The release is the culmination of an 18-month probe, led by state Attorney General Josh Shapiro, on six of the state’s eight dioceses — Harrisburg, Pittsburgh, Allentown, Scranton, Erie and Greensburg — and follows other state grand jury reports that revealed abuse and coverups in two other dioceses.

Legal challenges by some of the approximately 300 clergy named in the report have delayed it, after some said it is a violation of their constitutional rights. Pennsylvania’s Supreme Court ruled last month that the report must be released but with some redaction. That ruling came after at least 10 news organizations, including The Washington Post, urged its release.
...
The investigation took about two years. The report’s length is expected to be from 8oo to 1,000 pages, the Post-Gazette reported. It covers all dioceses except the two already studied — Philadelphia and Altoona-Johnstown. Pennsylvania is believed to have done more investigations of institutional child sex abuse than any other state.

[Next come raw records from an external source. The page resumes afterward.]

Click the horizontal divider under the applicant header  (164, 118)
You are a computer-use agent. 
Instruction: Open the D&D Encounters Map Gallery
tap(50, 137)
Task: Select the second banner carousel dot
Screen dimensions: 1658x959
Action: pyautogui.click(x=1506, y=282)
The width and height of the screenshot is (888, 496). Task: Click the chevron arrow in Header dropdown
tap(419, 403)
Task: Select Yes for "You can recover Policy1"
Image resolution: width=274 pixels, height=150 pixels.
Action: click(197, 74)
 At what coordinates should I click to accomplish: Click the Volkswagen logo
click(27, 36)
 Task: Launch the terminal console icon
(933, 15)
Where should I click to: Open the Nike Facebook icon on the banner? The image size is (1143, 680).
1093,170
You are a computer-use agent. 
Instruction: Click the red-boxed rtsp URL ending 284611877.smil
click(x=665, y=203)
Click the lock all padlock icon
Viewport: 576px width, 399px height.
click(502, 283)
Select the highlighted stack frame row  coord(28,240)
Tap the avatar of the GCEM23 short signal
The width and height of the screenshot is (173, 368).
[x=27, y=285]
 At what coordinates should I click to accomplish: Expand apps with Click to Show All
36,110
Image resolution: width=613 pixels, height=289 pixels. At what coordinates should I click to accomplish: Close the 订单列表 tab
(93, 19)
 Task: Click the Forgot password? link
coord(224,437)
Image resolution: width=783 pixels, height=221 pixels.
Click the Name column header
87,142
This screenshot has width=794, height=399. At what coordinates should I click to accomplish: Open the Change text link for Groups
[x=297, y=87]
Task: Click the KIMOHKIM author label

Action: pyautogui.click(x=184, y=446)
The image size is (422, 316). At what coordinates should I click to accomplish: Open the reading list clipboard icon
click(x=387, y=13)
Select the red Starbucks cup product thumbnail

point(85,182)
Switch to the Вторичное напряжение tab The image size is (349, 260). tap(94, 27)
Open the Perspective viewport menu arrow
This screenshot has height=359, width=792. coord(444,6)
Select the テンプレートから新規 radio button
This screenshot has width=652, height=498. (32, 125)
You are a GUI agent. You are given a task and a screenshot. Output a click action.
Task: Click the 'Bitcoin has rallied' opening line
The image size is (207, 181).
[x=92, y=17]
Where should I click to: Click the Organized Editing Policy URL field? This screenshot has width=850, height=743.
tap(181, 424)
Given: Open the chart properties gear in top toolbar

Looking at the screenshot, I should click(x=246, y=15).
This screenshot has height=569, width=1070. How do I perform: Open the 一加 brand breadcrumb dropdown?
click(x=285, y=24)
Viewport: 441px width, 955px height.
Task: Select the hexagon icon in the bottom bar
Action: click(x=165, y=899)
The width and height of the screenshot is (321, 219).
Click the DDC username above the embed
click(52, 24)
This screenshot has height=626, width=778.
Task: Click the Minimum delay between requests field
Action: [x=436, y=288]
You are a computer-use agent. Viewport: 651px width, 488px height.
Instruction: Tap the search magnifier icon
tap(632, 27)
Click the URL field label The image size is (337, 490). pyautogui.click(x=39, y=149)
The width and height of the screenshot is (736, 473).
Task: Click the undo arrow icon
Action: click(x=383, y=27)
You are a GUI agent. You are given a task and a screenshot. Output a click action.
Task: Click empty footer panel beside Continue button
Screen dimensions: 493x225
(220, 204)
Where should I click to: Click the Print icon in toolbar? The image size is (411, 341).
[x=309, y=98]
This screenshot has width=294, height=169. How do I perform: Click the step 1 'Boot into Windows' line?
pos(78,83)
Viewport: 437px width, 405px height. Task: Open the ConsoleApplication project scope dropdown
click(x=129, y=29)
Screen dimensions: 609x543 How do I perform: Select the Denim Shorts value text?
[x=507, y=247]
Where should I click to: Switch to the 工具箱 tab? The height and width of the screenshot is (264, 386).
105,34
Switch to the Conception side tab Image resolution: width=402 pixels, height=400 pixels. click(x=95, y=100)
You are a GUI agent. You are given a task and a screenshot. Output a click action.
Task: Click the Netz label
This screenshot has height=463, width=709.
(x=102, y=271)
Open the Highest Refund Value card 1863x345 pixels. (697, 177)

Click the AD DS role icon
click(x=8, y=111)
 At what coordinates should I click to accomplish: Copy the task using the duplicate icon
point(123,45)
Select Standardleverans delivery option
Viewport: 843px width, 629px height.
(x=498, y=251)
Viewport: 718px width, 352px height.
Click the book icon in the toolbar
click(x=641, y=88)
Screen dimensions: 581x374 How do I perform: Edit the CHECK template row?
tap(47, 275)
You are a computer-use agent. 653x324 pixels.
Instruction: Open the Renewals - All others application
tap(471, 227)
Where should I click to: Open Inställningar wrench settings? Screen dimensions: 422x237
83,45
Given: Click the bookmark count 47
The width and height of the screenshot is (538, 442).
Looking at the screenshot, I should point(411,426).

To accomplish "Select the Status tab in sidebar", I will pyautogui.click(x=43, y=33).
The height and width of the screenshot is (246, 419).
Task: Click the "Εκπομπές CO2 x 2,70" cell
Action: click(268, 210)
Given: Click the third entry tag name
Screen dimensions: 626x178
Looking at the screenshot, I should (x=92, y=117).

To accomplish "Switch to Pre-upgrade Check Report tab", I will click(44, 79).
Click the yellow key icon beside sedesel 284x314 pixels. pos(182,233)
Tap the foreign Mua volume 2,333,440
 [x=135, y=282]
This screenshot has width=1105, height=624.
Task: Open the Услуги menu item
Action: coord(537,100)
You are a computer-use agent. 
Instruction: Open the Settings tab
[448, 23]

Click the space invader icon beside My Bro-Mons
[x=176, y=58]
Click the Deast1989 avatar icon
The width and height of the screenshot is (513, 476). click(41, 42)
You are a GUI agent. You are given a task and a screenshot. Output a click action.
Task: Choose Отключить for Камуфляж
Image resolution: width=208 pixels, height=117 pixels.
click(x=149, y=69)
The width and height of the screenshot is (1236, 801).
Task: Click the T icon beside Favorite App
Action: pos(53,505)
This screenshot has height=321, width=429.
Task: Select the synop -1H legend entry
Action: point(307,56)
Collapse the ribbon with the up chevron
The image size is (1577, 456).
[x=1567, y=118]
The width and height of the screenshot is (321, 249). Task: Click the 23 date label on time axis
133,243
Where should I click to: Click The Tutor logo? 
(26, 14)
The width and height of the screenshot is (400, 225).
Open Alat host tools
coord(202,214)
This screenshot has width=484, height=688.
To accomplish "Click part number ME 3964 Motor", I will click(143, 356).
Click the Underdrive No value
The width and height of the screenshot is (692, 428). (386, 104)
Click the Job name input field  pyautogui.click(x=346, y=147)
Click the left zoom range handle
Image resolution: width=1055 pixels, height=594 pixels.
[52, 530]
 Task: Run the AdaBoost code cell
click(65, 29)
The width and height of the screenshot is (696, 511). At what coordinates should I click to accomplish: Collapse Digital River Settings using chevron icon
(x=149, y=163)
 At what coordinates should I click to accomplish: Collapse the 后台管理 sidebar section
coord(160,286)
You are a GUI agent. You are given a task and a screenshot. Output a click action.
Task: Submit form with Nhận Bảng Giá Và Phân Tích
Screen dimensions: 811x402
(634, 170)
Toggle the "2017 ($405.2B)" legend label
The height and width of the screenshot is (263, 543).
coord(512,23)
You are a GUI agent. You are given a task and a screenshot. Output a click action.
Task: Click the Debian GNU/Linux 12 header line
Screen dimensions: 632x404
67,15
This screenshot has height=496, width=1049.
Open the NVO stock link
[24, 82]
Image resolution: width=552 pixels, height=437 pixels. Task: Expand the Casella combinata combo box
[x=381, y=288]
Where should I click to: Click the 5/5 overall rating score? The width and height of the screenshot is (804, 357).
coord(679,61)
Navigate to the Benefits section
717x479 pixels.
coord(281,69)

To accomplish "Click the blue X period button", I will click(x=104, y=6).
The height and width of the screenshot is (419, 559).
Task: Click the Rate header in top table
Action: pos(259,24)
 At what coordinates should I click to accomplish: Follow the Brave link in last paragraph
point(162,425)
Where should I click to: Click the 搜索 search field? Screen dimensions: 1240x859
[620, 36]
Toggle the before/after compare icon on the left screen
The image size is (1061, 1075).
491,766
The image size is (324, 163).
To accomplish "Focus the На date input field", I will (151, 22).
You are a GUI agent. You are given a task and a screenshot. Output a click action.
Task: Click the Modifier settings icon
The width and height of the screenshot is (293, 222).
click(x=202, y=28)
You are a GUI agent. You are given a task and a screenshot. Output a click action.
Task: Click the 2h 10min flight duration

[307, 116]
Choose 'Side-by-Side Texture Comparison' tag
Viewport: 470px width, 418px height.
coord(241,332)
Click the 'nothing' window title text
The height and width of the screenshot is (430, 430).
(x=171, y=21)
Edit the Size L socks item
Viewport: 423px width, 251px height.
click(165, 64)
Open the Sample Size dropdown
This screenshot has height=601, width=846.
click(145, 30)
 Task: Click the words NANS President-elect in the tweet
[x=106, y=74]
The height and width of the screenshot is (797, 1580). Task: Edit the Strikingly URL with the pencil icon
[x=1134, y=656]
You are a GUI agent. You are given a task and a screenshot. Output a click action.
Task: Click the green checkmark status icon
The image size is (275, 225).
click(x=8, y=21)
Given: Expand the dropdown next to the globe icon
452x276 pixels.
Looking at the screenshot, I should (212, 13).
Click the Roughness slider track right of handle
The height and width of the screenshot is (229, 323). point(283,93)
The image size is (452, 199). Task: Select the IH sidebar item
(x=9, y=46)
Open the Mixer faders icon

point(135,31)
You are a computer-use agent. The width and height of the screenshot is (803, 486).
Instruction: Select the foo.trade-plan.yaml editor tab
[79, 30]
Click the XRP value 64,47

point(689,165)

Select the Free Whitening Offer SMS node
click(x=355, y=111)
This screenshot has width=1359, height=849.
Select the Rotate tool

The report will recommend systemic changes and can be a catalyst for criminal charges, some involved said; two priests have been charged since the probe began.

Some named in the report have already disputed its findings. Two dioceses tried to shut down the investigation last year, the Post-Gazette reported, arguing its contents should be the focus of a local prosecutor. Some of its findings may be challenged.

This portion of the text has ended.